Quantum Analytic Descent
Bálint Koczor, Simon C. Benjamin
TL;DR
The paper tackles the high measurement cost of variational quantum algorithms by introducing Quantum Analytic Descent, which builds a local classical model of the quantum energy landscape around a reference point using a trigonometric expansion of Pauli-string gates. This surrogate enables a two-loop optimization: a quantum step to fit a local model and a subsequent classical step to descend to a (near) minimum, with a provable measurement-cost bound showing a jump can cost as little as a single gradient evaluation asymptotically. The approach delivers a quadratic-size representation of the energy surface, analytic gradients with polynomial classical complexity, and an optimal-shot-distribution strategy that keeps shot noise under control. Numerical simulations on recompilation and spin-ring problems demonstrate significant reductions in quantum resources and improved convergence, highlighting a practical path toward more efficient near-term quantum optimization. The work also outlines extensions to include metric information and Bayesian priors, and it provides open-source software for broader adoption.
Abstract
Variational algorithms have particular relevance for near-term quantum computers but require non-trivial parameter optimisations.
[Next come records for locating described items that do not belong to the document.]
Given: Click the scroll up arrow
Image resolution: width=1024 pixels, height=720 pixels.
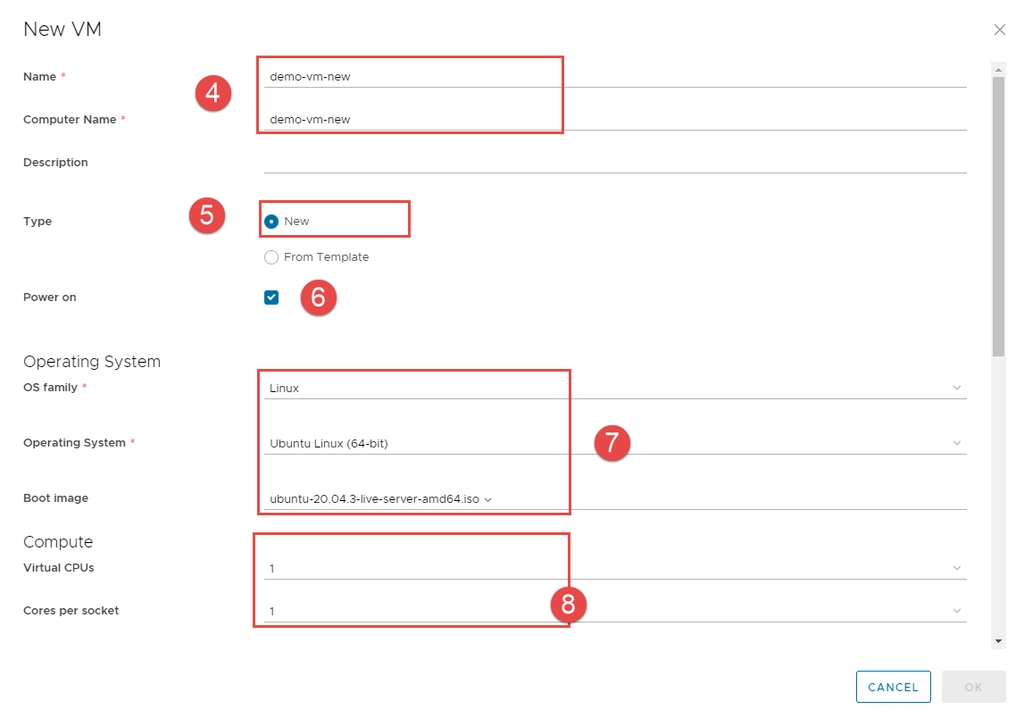Looking at the screenshot, I should 998,69.
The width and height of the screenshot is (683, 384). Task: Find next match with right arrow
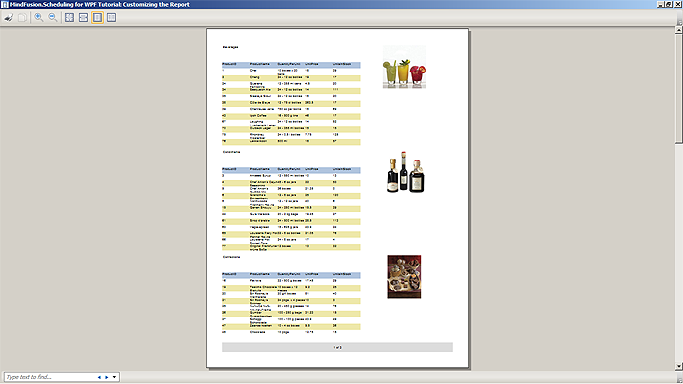click(x=107, y=377)
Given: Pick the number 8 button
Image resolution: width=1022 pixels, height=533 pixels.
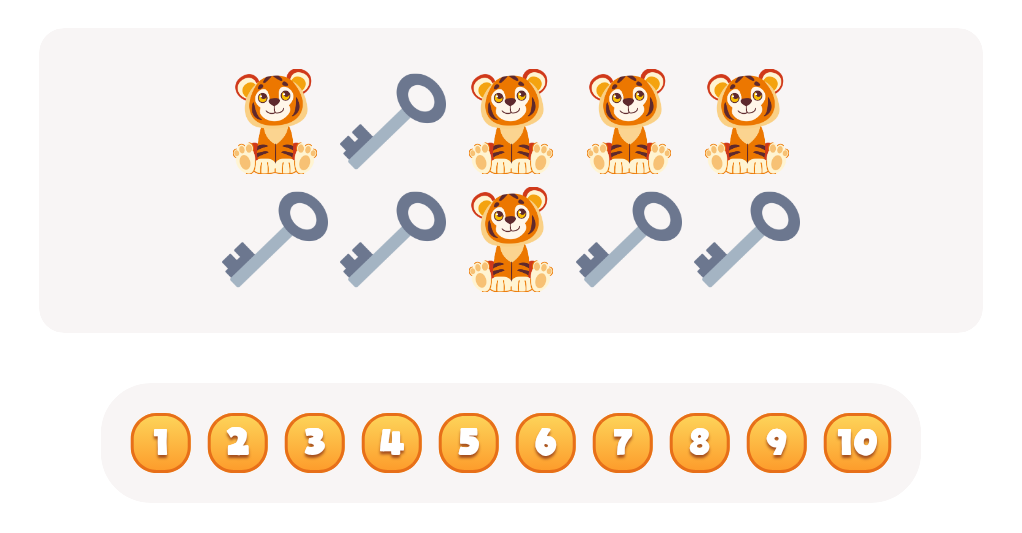Looking at the screenshot, I should (x=699, y=443).
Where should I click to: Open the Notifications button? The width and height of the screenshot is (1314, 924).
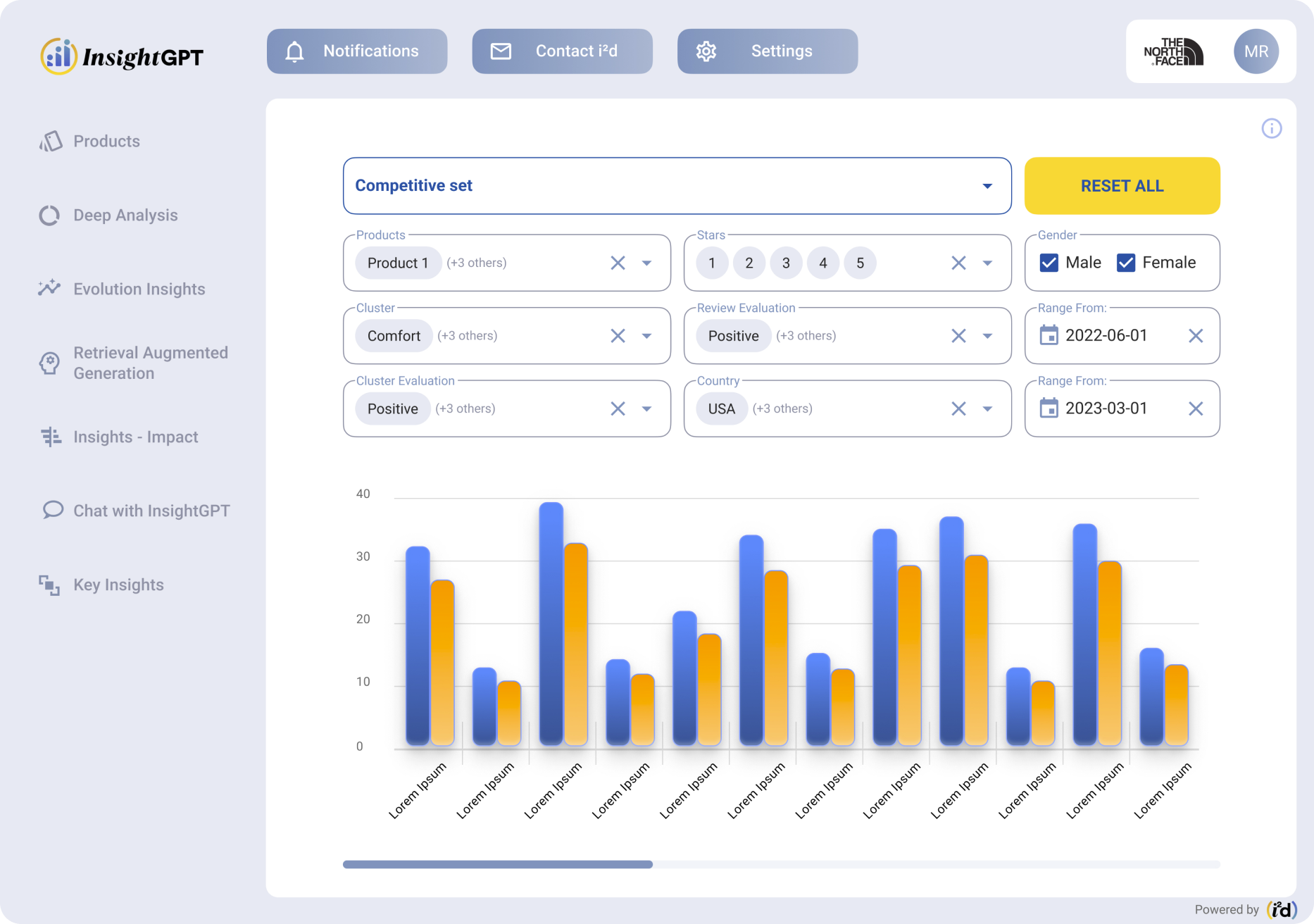point(357,51)
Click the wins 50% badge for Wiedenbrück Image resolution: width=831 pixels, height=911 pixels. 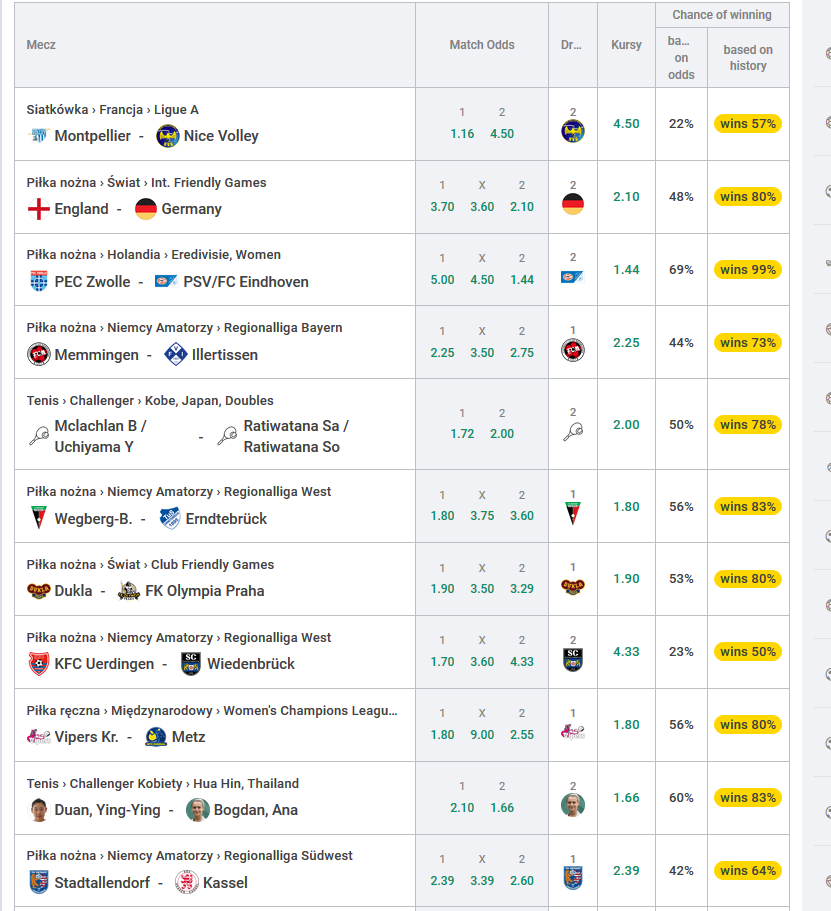(x=748, y=652)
Here we propose Analytic Descent: Given that the energy landscape must have a certain simple form in the local region around any reference point, it can be efficiently approximated in its entirety by a classical model -- we support these observations with rigorous, complexity-theoretic arguments. One can classically analyse this approximate function in order to directly `jump' to the (estimated) minimum, before determining a more refined function if necessary. We derive an optimal measurement strategy and generally prove that the asymptotic resource cost of a `jump' corresponds to only a single gradient vector evaluation.